Publication year - 2012
Publication title -
advanced functional materials
Language(s) - English
Resource type - Journals
SCImago Journal Rank - 6.069
H-Index - 322
eISSN - 1616-3028
pISSN - 1616-301X
DOI - 10.1002/adfm.201103011
Subject(s) - ferroelectricity , materials science , nanoscopic scale , polarization (electrochemistry) , piezoelectricity , nanotechnology , glycine , electric field , information storage , optoelectronics , dielectric , amino acid , computer science , chemistry , biochemistry , physics , quantum mechanics , composite material , database
Abstract Ferroelectrics are multifunctional materials that reversibly change their polarization under an electric field. Recently, the search for new ferroelectrics has focused on organic and bio‐organic materials, where polarization switching is used to record/retrieve information in the form of ferroelectric domains. This progress has opened a new avenue for data storage, molecular recognition, and new self‐assembly routes.
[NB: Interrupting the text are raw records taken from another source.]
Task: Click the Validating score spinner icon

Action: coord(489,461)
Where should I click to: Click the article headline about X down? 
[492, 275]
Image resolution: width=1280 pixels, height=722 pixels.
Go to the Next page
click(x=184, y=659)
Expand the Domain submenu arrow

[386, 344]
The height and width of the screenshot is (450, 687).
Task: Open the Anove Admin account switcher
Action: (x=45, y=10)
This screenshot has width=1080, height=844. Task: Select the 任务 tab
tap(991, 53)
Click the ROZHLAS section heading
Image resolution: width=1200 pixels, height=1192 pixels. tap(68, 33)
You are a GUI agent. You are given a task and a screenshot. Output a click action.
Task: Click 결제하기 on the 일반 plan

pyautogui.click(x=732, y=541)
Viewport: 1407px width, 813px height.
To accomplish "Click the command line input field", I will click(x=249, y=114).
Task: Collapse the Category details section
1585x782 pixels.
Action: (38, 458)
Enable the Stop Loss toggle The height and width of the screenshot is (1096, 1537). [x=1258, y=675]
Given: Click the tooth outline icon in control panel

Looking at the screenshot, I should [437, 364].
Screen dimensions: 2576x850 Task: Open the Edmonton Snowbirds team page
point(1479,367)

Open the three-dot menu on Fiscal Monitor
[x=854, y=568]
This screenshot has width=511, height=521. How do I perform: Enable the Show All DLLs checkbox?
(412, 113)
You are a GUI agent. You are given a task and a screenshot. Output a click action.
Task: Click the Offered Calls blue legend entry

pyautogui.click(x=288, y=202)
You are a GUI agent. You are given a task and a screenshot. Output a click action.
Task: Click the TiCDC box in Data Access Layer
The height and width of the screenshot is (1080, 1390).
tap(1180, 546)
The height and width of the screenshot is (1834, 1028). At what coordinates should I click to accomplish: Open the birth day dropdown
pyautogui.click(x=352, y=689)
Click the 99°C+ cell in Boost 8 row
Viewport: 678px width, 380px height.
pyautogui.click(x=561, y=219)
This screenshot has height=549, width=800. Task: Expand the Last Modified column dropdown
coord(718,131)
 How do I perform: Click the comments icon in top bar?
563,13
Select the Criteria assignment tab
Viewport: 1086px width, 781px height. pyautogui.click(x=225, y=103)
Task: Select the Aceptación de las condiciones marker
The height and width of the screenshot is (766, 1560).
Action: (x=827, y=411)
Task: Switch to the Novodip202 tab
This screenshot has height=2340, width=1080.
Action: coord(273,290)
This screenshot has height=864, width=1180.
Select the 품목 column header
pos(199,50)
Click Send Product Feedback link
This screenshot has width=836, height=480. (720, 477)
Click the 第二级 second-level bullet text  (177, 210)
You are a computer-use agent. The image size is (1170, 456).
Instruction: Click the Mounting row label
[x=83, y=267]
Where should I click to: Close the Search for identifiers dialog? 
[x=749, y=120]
Crystalline glycine is the simplest amino acid and is widely used by living organisms to build proteins. Here, it is reported for the first time that γ ‐ glycine, which has been known to be piezoelectric since 1954, is also a ferroelectric , as evidenced by local electromechanical measurements and by the existence of as‐grown and switchable ferroelectric domains in microcrystals grown from the solution. The experimental results are rationalized by molecular simulations that establish that the polarization vector in γ ‐ glycine can be switched on the nanoscale level, opening a pathway to novel classes of bioelectronic logic and memory devices.